INPUT MATERIAL >>
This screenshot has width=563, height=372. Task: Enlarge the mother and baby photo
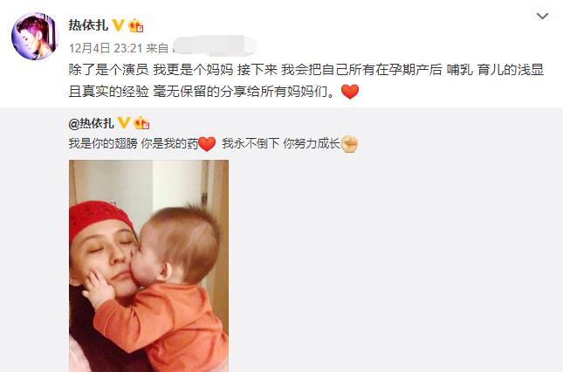148,265
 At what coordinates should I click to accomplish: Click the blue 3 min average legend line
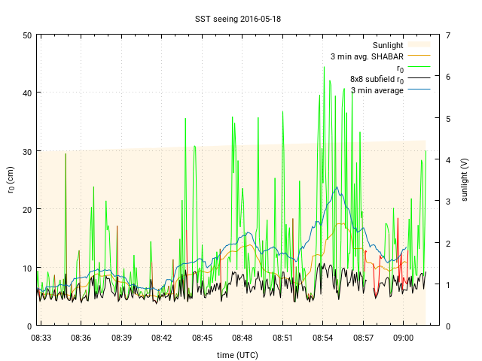pos(420,90)
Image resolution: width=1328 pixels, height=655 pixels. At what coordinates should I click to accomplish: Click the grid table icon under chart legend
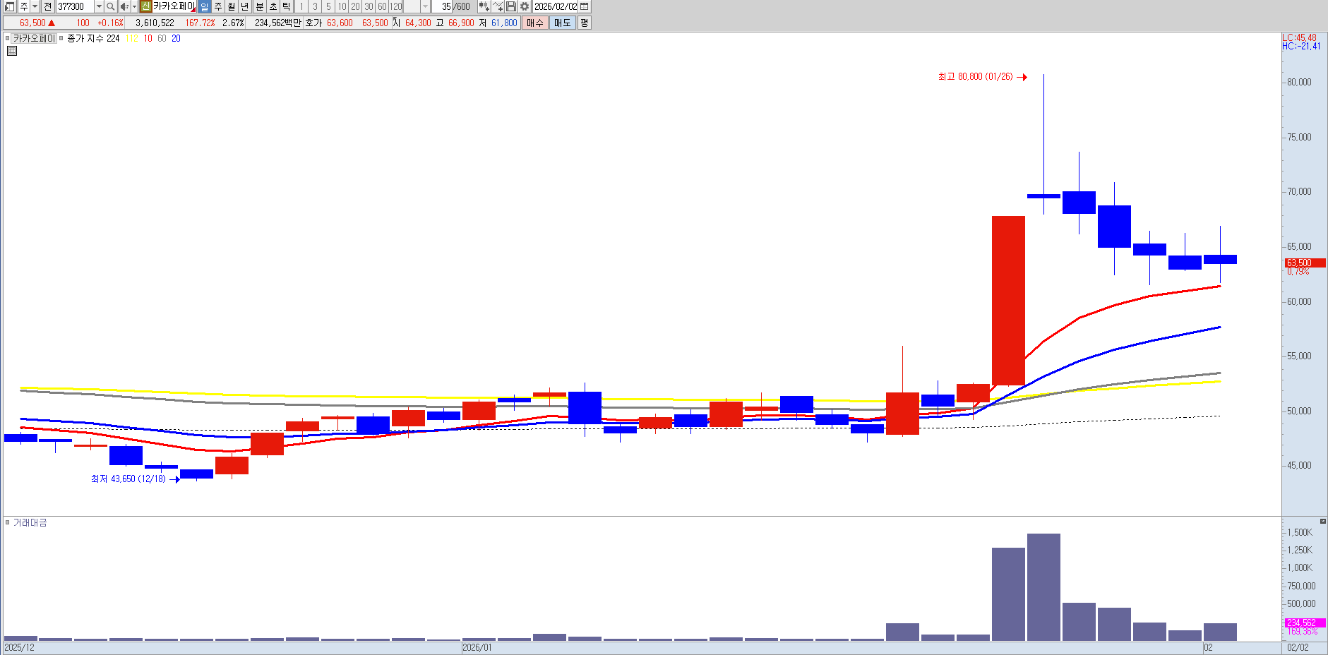point(12,51)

HOW TO COMPLETE THIS TASK >>
With the line containing "At what coordinates should I click to accomplish: Click the blue" as the first line and the last line of the listing as the final one, reproduce that span exactly, without pictures.

ANSWER TO THE EXERCISE >>
 At what coordinates should I click to accomplish: Click the blue 3 min average legend line
pos(420,90)
Image resolution: width=1328 pixels, height=655 pixels. At what coordinates should I click to accomplish: Click the grid table icon under chart legend
point(12,51)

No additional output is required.